The resurgence of Covid-19 cases in Australia’s domestic air travel market reflects a growing trend of Covid-19 challenges in Asia-Pacific, with no easy solutions.
Domestic air travel was supposed to be the region’s bright spot, in stark contrast to the region’s virtual isolation from international connectivity. However, Australia’s domestic woes – which have also prompted New Zealand to halt the trans-Tasman travel boom – come on the heels of similarly gloomy developments in the Thai and Vietnamese markets in recent days.
Even in China, the relatively strong performance of domestic markets is not always consistent, with June traffic numbers dropping in many cases.
It remains to be seen whether the more transmissible Delta variant of Covid-19 can be contained by the measures that were so effective in those countries during the earlier stages of the pandemic.
And, with relatively low vaccination rates, the return of international travel appears even further away, even if domestic markets are depressed.
Singapore, an exception to those low inoculation rates, has shifted policy towards accepting Covid-19 as an endemic disease rather than attempting to eliminate cases entirely, but few governments have shown a willingness to make such a change.
The Singapore-Hong Kong travel bubble may be a victim of this policy schism.
Because of the positive progress being made in the world’s other two largest airline markets, Europe and North America, Asia-problems Pacific’s with opening up stand out even more.

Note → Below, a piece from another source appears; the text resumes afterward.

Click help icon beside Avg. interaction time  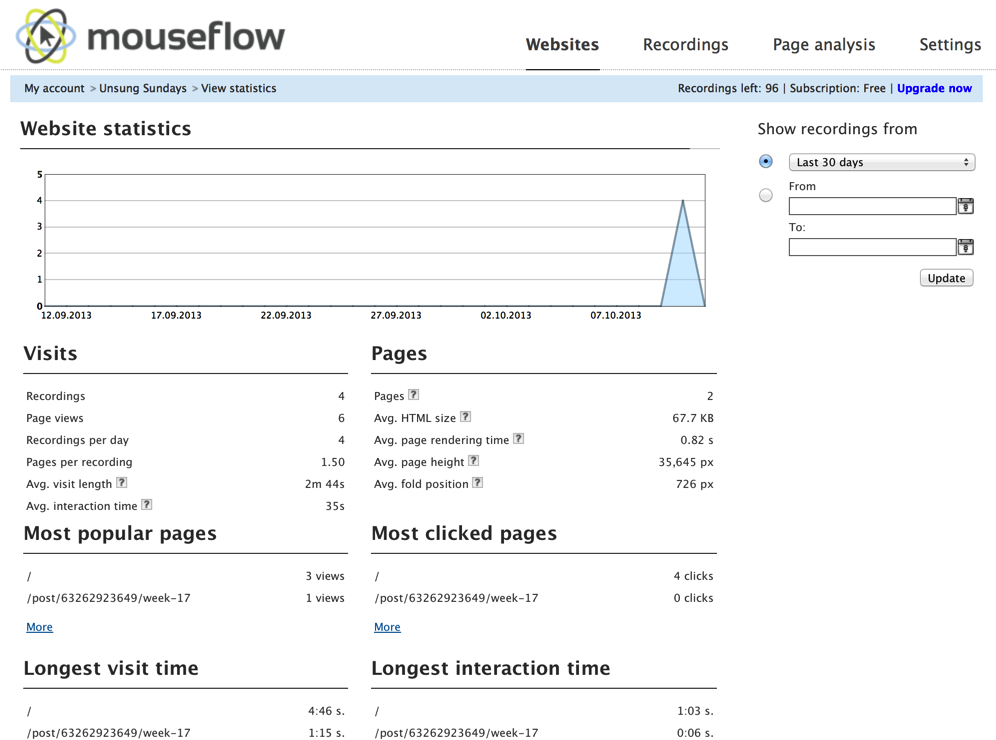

Among recent developments, Ireland opened to international travel on July 19, and the long-awaited resumption of non-essential Canada-USA air connectivity is on the way.
In an ironic twist, those regions’ far worse health outcomes, when compared to Asia-Pacific, are giving their airlines a head start during the recovery of international travel, with faster vaccination programmes and greater comfort with a certain level of Covid-19 transmission.
“It’s very easy to lockdown,” said AirAsia Group CEO Tony Fernandes of the challenges faced in Australia in mid-July. It is extremely difficult to un-lock.”